Oh, the “Nanny State.” How you try to care for people despite their foolishness and your insatiable need to make government bigger while allowing people to become so dependent on government that it can only embolden their foolishness. Smartphone theft is rampant across the United States, this of course, also includes San Francisco and San Francisco county. However, most of these thefts do not occur at gunpoint or by physical coercion. They occur when people leave their phones lying about unattended. Yet, despite this fact, San Francisco’s District Attorney would like to hold Apple Inc. (NASDAQ:AAPL) responsible for this theft. Not the police department, not the “victim” but Apple Inc. (NASDAQ:AAPL) for failing to install a “kill switch” in its phones. Apple Inc. (NASDAQ:AAPL) phone theft represents around 50% of the stolen smartphones in San Francisco.

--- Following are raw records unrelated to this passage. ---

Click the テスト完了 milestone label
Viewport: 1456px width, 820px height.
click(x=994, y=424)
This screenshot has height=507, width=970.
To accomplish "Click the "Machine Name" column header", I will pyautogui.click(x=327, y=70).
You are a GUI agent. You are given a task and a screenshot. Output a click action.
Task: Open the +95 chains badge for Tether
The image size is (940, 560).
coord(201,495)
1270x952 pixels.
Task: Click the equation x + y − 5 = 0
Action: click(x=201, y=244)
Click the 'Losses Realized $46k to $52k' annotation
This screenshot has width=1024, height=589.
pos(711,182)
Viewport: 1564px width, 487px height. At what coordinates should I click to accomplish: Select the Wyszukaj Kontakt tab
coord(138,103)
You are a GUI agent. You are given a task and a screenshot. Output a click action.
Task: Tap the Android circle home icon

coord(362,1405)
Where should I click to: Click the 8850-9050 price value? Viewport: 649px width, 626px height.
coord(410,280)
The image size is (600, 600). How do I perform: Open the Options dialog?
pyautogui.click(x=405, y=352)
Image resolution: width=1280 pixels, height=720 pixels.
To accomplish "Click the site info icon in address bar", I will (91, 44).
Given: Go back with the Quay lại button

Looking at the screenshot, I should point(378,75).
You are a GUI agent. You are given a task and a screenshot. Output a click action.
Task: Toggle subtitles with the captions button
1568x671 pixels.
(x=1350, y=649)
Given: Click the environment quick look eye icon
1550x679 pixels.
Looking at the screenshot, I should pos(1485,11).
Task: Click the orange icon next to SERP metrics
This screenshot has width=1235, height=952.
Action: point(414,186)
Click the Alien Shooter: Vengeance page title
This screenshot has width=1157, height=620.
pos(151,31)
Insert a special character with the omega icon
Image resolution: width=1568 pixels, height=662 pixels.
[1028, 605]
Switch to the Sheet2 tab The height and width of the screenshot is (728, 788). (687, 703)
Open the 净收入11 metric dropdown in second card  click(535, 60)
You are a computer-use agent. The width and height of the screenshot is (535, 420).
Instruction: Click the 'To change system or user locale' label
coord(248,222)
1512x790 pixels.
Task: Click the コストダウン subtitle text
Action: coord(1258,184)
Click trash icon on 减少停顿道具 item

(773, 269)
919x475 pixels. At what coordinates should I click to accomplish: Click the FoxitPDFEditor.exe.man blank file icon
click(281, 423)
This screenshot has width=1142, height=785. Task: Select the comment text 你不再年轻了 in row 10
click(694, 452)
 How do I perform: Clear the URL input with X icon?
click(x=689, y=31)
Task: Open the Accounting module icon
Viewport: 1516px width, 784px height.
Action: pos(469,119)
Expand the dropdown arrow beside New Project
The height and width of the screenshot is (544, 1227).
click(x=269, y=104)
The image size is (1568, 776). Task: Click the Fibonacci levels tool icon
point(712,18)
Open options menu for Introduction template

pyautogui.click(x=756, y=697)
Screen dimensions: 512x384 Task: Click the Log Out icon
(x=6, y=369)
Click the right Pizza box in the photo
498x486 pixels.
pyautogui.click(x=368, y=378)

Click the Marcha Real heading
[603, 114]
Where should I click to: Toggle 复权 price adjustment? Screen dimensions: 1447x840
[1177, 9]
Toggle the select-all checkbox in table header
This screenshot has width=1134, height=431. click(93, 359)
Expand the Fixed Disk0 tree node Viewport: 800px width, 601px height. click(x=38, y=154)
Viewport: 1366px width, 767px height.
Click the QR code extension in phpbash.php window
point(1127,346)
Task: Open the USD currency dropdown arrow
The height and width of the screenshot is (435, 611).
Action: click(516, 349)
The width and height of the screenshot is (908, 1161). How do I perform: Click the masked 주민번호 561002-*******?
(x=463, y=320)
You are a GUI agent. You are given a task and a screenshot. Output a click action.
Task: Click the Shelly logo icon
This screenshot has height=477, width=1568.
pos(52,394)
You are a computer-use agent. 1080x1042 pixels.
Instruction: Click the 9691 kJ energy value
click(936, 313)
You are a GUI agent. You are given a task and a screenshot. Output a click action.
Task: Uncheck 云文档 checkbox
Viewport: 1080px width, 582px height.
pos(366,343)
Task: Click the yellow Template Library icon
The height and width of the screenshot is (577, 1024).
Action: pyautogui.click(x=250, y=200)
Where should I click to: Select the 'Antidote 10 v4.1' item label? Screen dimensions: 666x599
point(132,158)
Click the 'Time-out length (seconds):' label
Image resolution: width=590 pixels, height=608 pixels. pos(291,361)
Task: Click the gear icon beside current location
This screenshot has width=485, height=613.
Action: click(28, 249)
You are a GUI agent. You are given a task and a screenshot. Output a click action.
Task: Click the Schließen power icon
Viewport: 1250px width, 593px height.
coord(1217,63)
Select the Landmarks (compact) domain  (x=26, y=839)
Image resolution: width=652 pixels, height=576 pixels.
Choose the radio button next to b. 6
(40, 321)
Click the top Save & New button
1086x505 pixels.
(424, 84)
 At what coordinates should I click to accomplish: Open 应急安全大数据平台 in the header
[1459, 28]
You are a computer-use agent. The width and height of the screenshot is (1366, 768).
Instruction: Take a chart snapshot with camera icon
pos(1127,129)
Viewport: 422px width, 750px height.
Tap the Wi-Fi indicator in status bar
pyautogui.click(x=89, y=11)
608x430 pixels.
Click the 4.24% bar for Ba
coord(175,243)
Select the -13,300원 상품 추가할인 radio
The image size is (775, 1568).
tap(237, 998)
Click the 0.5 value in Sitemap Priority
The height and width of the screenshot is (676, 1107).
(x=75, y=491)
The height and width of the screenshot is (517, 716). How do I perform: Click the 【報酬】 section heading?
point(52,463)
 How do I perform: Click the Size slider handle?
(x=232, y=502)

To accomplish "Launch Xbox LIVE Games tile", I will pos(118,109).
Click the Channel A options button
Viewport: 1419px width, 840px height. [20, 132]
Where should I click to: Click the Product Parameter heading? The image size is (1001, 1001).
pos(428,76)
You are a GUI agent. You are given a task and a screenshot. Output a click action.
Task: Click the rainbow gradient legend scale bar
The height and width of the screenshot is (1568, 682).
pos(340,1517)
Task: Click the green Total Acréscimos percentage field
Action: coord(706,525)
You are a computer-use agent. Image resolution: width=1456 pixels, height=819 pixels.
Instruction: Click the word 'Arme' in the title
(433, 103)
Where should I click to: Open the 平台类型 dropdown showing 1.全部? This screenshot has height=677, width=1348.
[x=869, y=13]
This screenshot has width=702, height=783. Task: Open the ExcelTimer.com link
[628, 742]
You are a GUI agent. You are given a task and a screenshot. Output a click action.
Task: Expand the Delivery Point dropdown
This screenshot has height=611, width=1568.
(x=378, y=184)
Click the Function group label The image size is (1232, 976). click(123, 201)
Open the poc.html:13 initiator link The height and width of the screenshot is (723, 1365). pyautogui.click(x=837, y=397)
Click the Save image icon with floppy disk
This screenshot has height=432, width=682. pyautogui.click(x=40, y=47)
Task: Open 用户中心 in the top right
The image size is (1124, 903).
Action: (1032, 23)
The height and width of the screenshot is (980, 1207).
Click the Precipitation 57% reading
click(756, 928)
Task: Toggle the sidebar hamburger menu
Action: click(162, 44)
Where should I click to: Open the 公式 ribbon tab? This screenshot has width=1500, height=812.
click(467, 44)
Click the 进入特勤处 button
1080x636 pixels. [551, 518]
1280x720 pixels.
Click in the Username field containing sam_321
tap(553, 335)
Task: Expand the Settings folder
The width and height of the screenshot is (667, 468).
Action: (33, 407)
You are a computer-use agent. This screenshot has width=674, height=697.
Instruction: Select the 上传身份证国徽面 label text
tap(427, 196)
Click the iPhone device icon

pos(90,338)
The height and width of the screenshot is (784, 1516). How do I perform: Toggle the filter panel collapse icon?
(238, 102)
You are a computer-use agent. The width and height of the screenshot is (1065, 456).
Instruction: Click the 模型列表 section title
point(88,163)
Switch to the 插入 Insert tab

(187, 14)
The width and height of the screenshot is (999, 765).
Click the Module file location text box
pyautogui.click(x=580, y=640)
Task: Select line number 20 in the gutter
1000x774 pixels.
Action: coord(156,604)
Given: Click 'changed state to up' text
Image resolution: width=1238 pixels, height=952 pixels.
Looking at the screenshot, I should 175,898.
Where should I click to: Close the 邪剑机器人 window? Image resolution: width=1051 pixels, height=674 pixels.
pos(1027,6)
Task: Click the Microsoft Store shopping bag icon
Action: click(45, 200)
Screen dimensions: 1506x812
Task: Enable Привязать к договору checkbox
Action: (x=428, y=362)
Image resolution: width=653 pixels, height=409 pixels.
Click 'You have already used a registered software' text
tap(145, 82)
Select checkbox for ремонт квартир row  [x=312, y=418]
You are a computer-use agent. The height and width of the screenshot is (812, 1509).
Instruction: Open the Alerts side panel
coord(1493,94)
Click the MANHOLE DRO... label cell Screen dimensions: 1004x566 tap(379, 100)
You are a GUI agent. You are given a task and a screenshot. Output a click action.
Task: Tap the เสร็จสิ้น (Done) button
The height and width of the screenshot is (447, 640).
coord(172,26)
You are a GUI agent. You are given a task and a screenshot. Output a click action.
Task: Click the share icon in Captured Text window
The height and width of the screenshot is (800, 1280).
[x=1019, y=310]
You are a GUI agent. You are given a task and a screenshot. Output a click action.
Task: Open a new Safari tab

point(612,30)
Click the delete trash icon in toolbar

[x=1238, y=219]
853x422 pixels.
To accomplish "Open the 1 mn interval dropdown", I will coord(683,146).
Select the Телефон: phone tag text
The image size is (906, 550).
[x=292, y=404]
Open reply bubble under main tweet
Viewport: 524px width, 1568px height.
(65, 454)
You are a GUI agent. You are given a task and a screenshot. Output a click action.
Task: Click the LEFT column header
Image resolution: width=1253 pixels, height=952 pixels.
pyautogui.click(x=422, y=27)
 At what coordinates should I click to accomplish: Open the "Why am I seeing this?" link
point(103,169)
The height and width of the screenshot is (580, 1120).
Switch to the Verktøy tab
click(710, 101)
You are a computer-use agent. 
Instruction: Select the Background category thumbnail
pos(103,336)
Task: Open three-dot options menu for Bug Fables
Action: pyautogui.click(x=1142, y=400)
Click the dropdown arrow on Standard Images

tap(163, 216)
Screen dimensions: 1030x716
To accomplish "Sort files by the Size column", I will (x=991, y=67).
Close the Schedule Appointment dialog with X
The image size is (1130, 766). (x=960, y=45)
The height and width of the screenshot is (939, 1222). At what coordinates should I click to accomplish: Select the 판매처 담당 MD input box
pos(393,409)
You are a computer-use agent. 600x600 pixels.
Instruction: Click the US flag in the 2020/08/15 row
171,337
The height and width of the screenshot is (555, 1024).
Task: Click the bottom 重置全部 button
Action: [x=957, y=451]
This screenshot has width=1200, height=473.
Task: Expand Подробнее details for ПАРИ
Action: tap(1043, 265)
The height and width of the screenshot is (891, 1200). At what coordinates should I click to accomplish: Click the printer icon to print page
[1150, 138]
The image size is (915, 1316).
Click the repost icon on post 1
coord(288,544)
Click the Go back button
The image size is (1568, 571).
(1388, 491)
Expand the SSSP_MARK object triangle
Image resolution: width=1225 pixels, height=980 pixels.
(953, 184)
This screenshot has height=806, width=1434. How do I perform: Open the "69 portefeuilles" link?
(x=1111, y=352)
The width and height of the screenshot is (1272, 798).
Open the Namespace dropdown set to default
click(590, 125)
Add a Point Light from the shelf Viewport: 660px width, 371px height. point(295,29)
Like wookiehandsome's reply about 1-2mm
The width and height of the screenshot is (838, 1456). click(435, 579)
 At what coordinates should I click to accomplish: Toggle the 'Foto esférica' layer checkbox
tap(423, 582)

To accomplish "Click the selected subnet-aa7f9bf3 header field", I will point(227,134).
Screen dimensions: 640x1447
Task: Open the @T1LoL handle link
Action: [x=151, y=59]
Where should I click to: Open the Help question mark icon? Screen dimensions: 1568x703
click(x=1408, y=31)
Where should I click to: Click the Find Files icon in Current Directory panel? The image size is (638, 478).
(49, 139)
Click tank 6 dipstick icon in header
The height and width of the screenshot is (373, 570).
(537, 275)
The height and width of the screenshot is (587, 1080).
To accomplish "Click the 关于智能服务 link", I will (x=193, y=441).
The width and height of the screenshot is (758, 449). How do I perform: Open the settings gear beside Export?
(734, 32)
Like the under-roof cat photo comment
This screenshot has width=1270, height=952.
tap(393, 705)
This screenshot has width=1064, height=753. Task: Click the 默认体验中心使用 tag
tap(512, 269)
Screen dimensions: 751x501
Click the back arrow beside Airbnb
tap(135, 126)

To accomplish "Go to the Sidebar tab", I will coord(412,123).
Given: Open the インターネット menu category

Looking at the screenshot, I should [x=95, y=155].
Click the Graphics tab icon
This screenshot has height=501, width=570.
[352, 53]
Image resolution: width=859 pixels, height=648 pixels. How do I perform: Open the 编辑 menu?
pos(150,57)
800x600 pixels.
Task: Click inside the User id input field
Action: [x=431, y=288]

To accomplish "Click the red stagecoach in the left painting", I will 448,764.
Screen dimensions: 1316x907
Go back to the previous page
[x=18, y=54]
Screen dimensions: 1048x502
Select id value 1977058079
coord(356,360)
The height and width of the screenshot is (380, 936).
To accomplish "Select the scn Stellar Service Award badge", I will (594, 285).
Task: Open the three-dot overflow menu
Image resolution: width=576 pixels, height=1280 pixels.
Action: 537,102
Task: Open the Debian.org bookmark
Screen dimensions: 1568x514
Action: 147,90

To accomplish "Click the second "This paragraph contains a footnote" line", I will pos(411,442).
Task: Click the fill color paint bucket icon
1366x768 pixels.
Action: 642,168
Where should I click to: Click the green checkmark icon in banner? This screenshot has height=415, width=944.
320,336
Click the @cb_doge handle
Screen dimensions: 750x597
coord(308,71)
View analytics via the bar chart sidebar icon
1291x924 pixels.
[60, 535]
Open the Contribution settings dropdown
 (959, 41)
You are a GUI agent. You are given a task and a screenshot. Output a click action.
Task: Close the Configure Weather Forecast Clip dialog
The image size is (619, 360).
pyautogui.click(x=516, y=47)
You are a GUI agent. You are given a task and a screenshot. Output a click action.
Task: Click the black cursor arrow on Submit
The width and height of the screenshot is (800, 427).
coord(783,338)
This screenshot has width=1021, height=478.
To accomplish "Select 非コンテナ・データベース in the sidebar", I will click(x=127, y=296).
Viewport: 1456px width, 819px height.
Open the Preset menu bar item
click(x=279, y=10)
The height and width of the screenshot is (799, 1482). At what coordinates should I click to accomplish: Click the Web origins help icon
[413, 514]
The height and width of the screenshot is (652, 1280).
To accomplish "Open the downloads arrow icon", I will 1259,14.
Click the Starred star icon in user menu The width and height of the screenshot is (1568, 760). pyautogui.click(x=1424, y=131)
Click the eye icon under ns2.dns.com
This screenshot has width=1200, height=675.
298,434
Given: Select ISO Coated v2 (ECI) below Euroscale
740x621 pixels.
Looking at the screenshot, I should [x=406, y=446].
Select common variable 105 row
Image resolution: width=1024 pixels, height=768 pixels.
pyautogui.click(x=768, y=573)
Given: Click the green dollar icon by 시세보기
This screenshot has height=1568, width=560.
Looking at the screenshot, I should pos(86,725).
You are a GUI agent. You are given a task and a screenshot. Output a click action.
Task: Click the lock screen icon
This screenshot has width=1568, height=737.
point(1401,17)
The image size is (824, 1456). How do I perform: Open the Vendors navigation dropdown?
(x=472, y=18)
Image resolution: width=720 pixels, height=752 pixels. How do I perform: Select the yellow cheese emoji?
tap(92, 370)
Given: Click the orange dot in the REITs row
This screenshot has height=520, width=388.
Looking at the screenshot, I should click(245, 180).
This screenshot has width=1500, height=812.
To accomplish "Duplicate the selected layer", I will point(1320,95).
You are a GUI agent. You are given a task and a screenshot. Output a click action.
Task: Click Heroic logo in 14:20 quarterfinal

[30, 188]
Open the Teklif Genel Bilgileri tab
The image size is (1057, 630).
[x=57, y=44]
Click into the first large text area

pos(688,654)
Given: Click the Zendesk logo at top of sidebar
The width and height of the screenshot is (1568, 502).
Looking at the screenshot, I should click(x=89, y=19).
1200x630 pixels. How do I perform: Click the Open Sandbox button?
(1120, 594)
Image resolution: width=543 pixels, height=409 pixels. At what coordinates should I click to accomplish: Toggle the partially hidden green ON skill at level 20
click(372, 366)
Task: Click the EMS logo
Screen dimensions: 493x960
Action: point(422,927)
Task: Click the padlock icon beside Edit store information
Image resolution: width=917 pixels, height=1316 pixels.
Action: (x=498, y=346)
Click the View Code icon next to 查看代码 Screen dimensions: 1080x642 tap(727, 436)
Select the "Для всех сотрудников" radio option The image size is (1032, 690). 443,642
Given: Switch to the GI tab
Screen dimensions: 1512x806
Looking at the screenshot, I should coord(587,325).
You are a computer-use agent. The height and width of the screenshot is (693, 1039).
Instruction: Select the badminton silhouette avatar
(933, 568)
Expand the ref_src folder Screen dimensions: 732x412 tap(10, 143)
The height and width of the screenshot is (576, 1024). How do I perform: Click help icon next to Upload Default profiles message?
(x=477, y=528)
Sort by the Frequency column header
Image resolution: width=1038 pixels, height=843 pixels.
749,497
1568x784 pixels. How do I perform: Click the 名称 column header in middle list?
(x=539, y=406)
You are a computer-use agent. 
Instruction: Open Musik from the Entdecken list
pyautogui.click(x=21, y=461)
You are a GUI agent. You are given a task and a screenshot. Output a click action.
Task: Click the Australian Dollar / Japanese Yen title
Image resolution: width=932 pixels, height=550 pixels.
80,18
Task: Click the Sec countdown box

According to a report by Mike Aldax of the SF Examiner, San Francisco DA Georce Gascón was left “disheartened” by a meeting with mobile carriers, and hoped that subsequent discussions with Apple Inc. (NASDAQ:AAPL) would “reveal a commitment toward solutions.”
Then he took it further with his additional remarks calling the meeting “very underwhelming,” and added, “he did most of the talking. It was incredible. He would just go on and on, one subject to the next. It was hard to follow. It was almost like someone who’s been trained in the art of doing a lot of talking and saying nothing.”
One interesting thing to come out of Gascón’s mouth however, was the fact that next two iPhone models in the pipeline “preceded Tim Cook.”
That means Steve Jobs was instrumental in the design of the next two generation iPhones (yet unreleased) before his death.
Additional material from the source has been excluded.